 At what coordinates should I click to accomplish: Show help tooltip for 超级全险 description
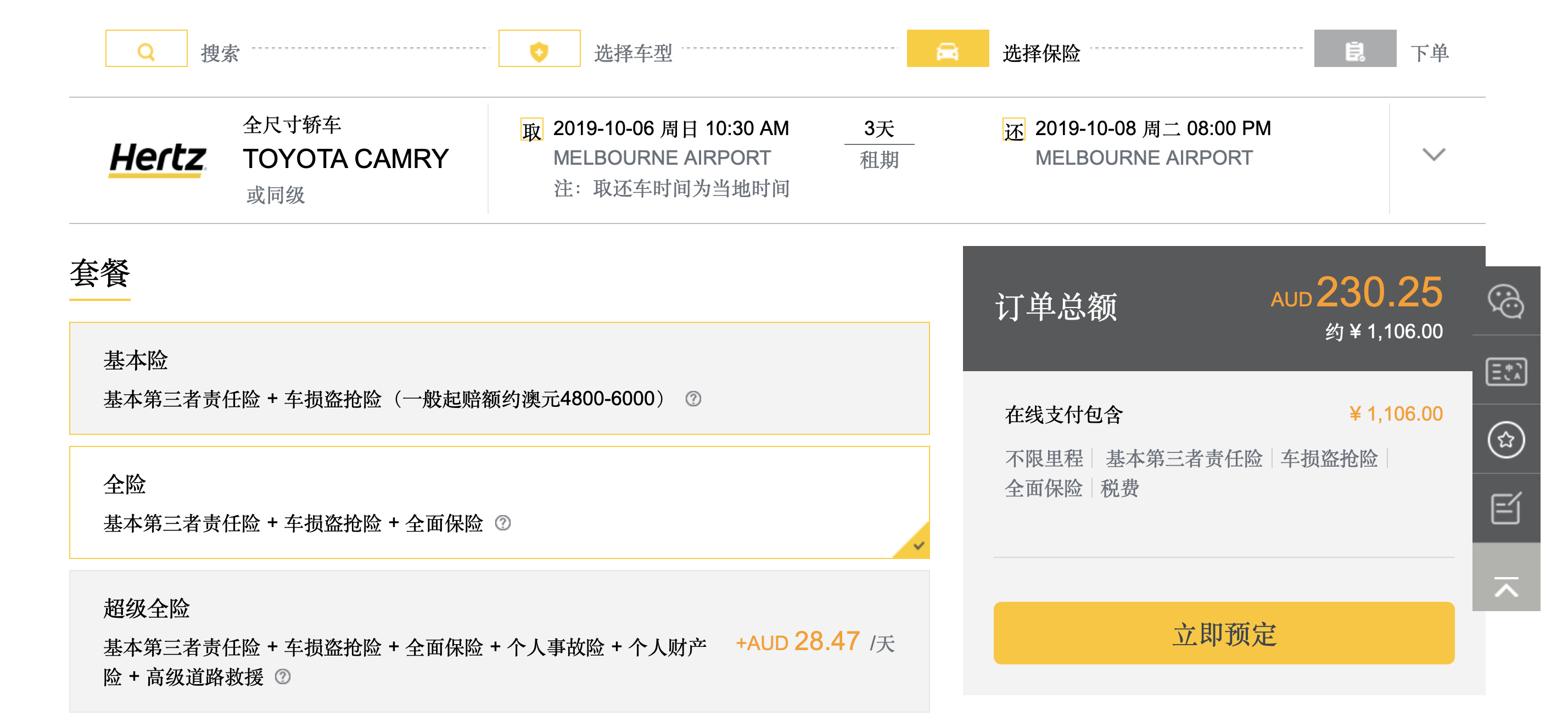(282, 676)
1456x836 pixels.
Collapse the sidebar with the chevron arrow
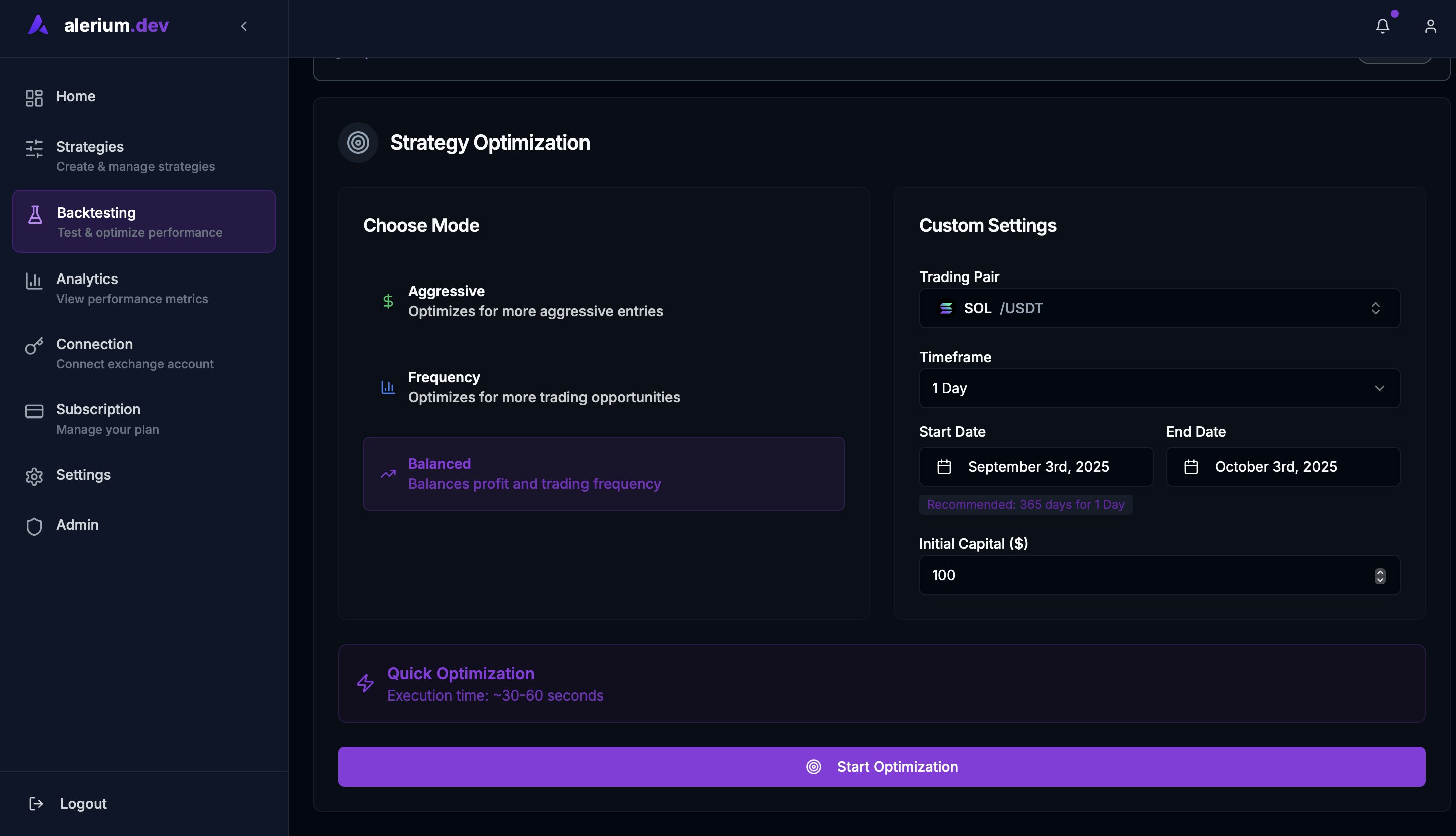pos(244,26)
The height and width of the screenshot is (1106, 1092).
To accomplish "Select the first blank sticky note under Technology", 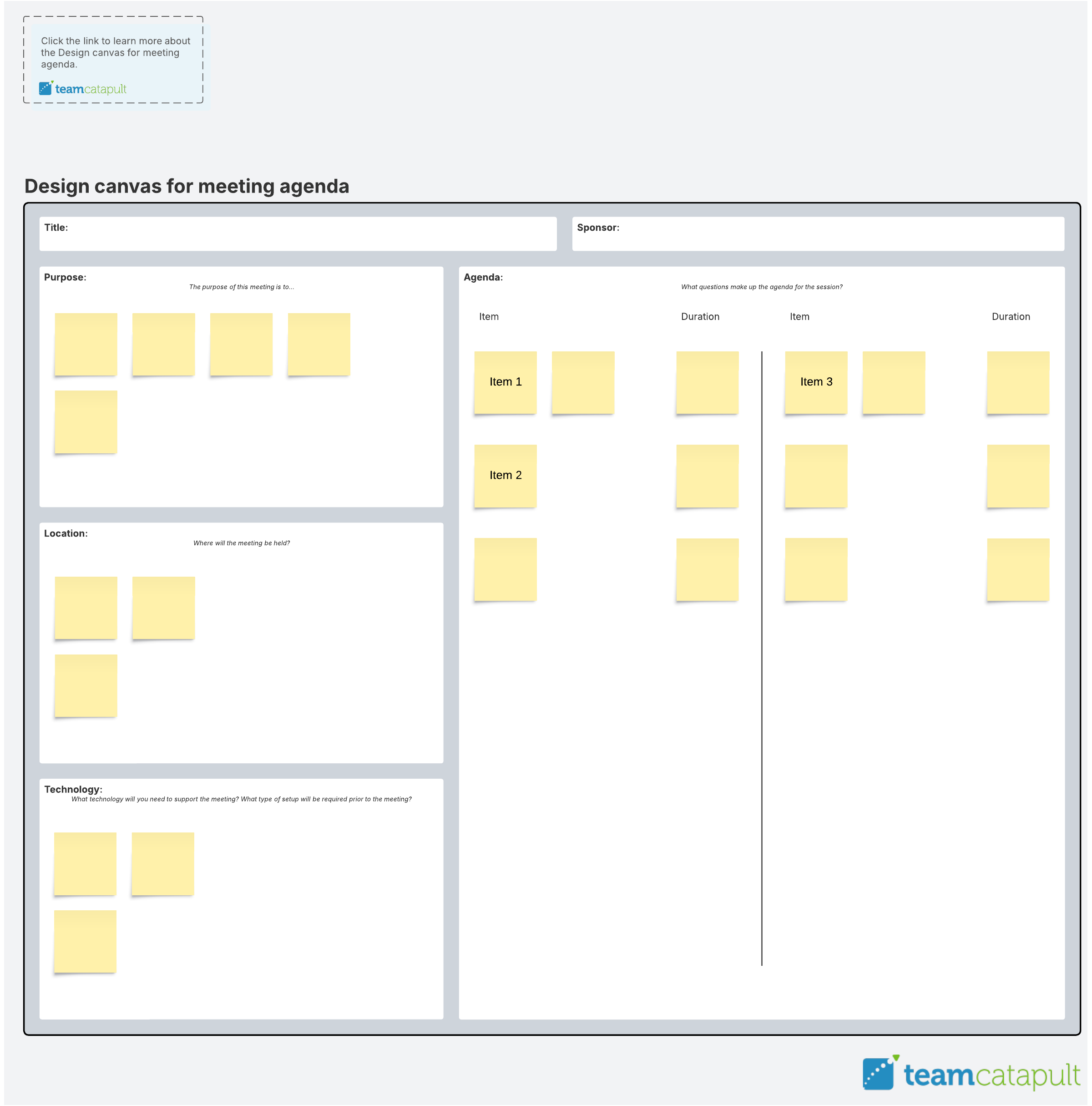I will click(x=85, y=863).
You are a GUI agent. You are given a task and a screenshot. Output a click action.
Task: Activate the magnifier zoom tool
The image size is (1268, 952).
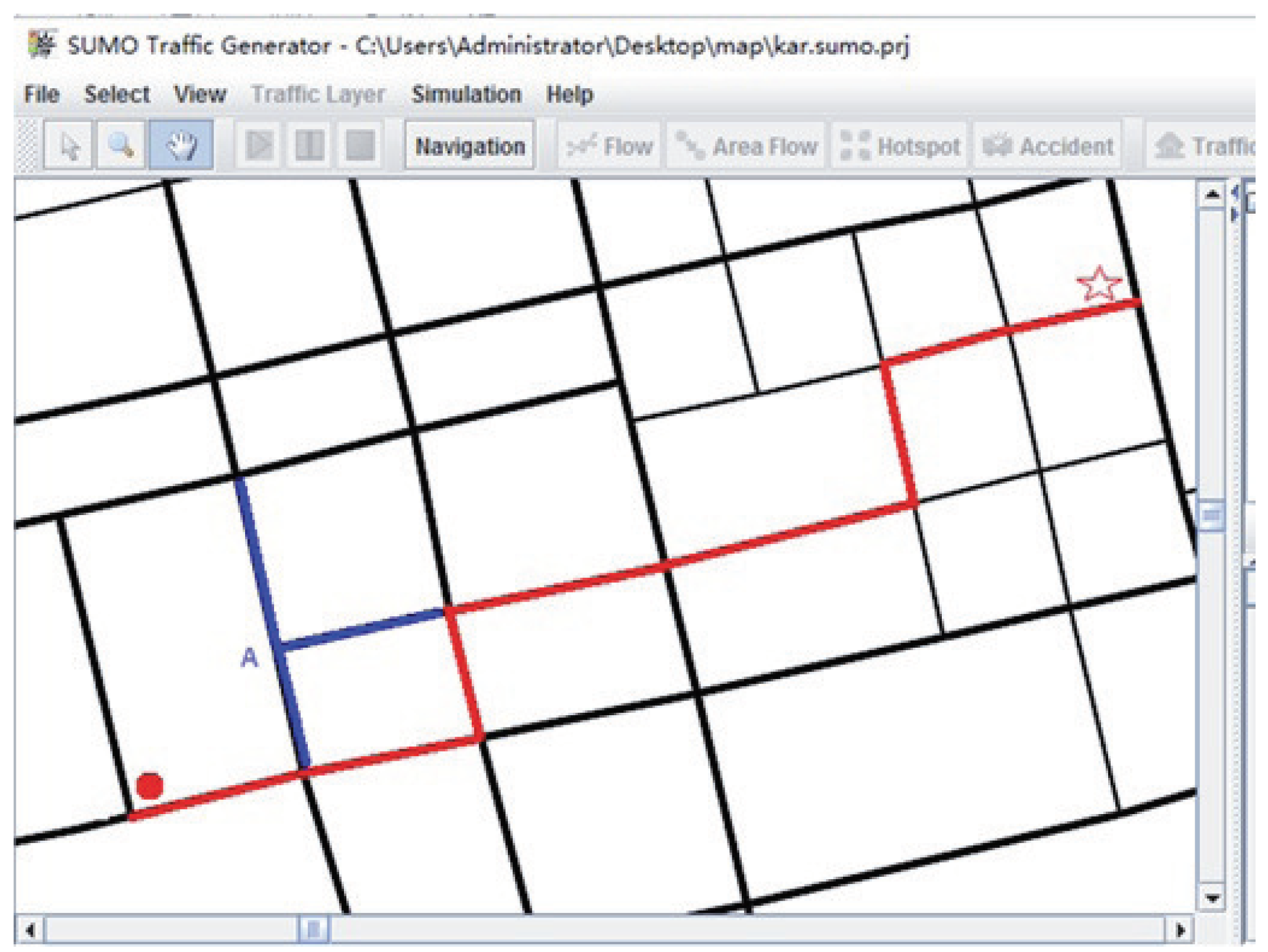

▶ [What the task requires]
Where the string "screenshot" appears in a line of the listing, copy that line.

▶ [Written answer]
The height and width of the screenshot is (1106, 1092).
You are a GUI agent. You are given a task and a screenshot. Output a click action.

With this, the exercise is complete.